> **Page extract**
--

Here are the main suggestions I’ve found…

1. use row cover until plant flowers
– This one wouldn’t have worked this year. By late April I was already harvesting squash, so covering them until they were blooming would have done nothing.

2. Watch for eggs and remove
– I planted too many squash plants too close together. There is no way I could have seen anything. Next year I’ll create a little more space in between. Now that I have removed several plants (due to death) I can really get in there and have been able to find eggs.

3. Spray / Wipe down plants w/ BTK

– I don’t know much about this. I’ve read that it’s safe, but would like to talk to The Natural Gardener about it.

4. Plant sacrificial squash

– The ohio web site mentions that SVBs like hubbard squash more than other kinds. This would be an interesting experiment to put different types of squash in different areas to see which ones get hit the hardest. Hopefully, the more popular would keep the SVBs away from the less popular ones.

5. Create multiple roots

– I like this one too. You bury different sections of the base so they’ll generate roots. This way if part of the plant is damaged it’s change of survival is higher.

6. Rotate Beds

– I already plan on doing this. This is my first year with a garden big enough to rotate. I definitely plan on having the squash in a different location next year. This year was my first time doing summer squash, so I know that the larvae came from eggs, not from overwintering.

--

> **Data segment**
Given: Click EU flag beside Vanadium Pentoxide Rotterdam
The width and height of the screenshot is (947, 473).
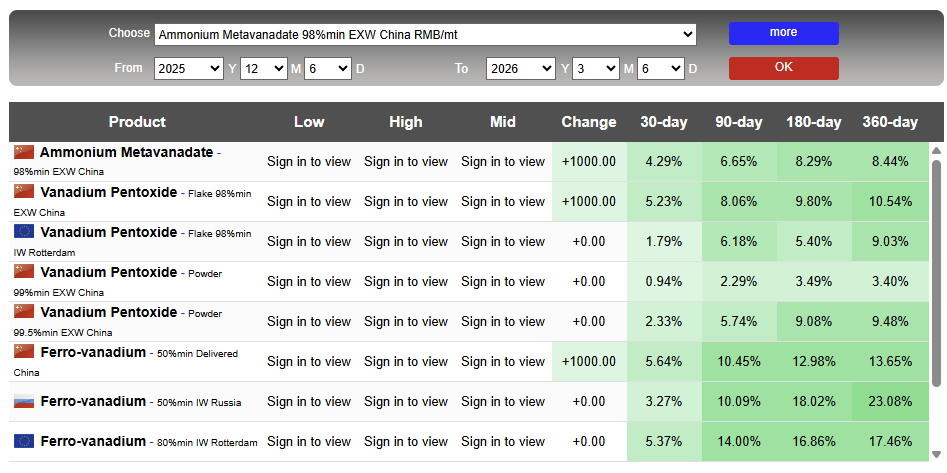Looking at the screenshot, I should pos(24,231).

--

> **Job**
Write the next part of the notes on fighting squash vine borers, picking up after the sixth suggestion about rotating beds. The lines have no role in this work.

> **The reply**
7. Succession Planting

– Keep planting new squash plants throughout the season. If some get destroyed than you should have seeds going in the ground for the next set. This is a great idea. You harvest all of the squash you can before the SVBs hit and once they do just start over. The family could probably use a break from all of that squash anyway 🙂

Update …
I went to the Natural Gardener yesterday afternoon and got one more suggestion.
8. Hand Pollinate
– Keep the row cover on permanently. Instead of having the bees pollinate, do it yourself. At first I thought this was a bad idea, very labor intensive, but after thinking on it a bit I realized it’s much less work than slicing open plants and digging out larvae. I may consider this one next year.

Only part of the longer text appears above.